Every line of the data is to be transcribed as it stands.
++++ Supplied material
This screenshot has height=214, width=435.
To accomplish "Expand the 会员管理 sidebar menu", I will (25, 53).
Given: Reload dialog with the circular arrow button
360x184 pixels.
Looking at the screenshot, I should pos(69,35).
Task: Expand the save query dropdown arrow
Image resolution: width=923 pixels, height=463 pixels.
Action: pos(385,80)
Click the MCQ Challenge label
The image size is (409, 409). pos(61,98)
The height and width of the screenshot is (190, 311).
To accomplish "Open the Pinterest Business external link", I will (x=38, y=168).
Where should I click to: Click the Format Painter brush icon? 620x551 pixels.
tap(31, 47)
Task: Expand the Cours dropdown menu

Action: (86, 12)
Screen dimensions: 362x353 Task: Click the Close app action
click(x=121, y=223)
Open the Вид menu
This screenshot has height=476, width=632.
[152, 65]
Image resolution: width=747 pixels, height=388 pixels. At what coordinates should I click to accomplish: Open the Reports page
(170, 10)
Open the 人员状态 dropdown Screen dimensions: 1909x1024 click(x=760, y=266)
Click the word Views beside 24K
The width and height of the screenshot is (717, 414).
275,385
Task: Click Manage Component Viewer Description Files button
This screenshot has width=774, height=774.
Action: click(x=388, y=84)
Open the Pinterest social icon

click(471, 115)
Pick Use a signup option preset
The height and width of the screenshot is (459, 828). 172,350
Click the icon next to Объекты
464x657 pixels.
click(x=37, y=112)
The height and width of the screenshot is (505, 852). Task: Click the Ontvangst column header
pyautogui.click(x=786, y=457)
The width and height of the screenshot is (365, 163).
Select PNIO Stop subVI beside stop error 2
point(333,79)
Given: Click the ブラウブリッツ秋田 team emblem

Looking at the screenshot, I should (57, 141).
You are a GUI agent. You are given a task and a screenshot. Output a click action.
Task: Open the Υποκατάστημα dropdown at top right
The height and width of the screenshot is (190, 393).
++++++++
**Output of the exercise:**
This screenshot has height=214, width=435.
To accomplish "Expand the 会员管理 sidebar menu", I will (25, 53).
Given: Reload dialog with the circular arrow button
360x184 pixels.
Looking at the screenshot, I should pos(69,35).
Task: Expand the save query dropdown arrow
Image resolution: width=923 pixels, height=463 pixels.
Action: pos(385,80)
Click the MCQ Challenge label
The image size is (409, 409). pos(61,98)
The height and width of the screenshot is (190, 311).
To accomplish "Open the Pinterest Business external link", I will (x=38, y=168).
Where should I click to: Click the Format Painter brush icon? 620x551 pixels.
tap(31, 47)
Task: Expand the Cours dropdown menu

Action: (86, 12)
Screen dimensions: 362x353 Task: Click the Close app action
click(x=121, y=223)
Open the Вид menu
This screenshot has height=476, width=632.
[152, 65]
Image resolution: width=747 pixels, height=388 pixels. At what coordinates should I click to accomplish: Open the Reports page
(170, 10)
Open the 人员状态 dropdown Screen dimensions: 1909x1024 click(x=760, y=266)
Click the word Views beside 24K
The width and height of the screenshot is (717, 414).
275,385
Task: Click Manage Component Viewer Description Files button
This screenshot has width=774, height=774.
Action: click(x=388, y=84)
Open the Pinterest social icon

click(471, 115)
Pick Use a signup option preset
The height and width of the screenshot is (459, 828). 172,350
Click the icon next to Объекты
464x657 pixels.
click(x=37, y=112)
The height and width of the screenshot is (505, 852). Task: Click the Ontvangst column header
pyautogui.click(x=786, y=457)
The width and height of the screenshot is (365, 163).
Select PNIO Stop subVI beside stop error 2
point(333,79)
Given: Click the ブラウブリッツ秋田 team emblem

Looking at the screenshot, I should (57, 141).
You are a GUI agent. You are given a task and a screenshot. Output a click action.
Task: Open the Υποκατάστημα dropdown at top right
The height and width of the screenshot is (190, 393).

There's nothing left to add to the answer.